Stephen Walli is Blogging

by Miguel de Icaza

Stephen has started a blog (you might remember him from interviews related to Microsoft's open source applications FlexWiki and WiX).

He has posted an interesting essay: When are you going to sue your customers?:

The article contains some histerical examples.

Still in Boston

I was on my route to Seattle, but my planes kept getting cancelled. Am scheduled to leave Boston tomorrow morning and arrive to Seattle at 7pm.

Iraq

An unparalleled collection of pictures from children in Iraq is here. Not the average images on mass media.

This guy has 53 days of daily pictures from Iraq (I took the previous link from here).

Another article from Robert Fisk reporting from Bagdad.

Plutocracy and Ramsey Clark

Former attorney general Ramsey Clark will be defending Hussein, some of his reasons are detailed on a note published today. I found it interesting, and also found this intereview from 1999 where he touches on Vietnam, Iraq and military spending:

If we are to significantly change our culture, we need to recognize that we are held in thrall by two desperately harmful value patterns. One is the glorification of violence. We absolutely, irrationally, insanely glorify violence. We often think that we enjoy watching the good guys kill the bad guys, but the truth is that we enjoy watching the kill itself.

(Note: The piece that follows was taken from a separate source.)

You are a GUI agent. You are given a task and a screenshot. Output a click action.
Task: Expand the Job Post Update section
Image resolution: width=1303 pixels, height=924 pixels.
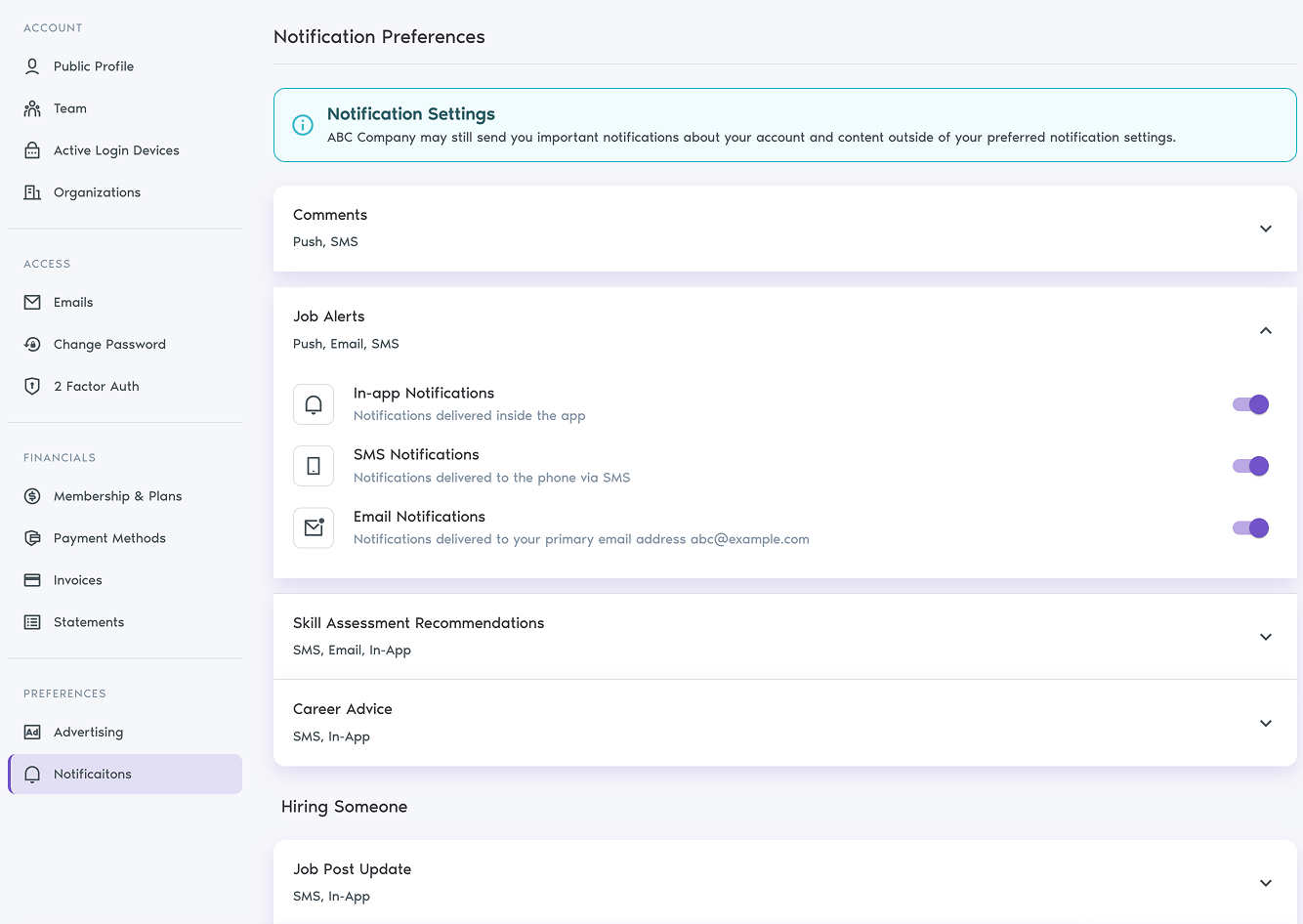[1266, 882]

The other value is materialism. We are the most materialistic people who have ever lived. We value things over children. Indeed, the way we show how much we value children is by giving them things, to the point where a mother's self-esteem depends on whether she's the first in her neighborhood to get her child some new toy.

[...]

You began this interview by asking me about U.S. foreign policy, and I said that it's been a failure. Here is the standard by which I would judge any foreign or domestic policy: has it built a healthier, happier, more loving society, both at home and abroad? The answer, in our case, is no on both counts.

[...]

We also have to realize that we're going to be here only one time, and we've got to enjoy life, however hard it is. To miss the opportunity for joy is to miss life. Any fool can be unhappy; in fact, we make whole industries out of being unhappy, because happy people generally make lousy consumers. It's interesting to see how the poor understand all of this better than the rich.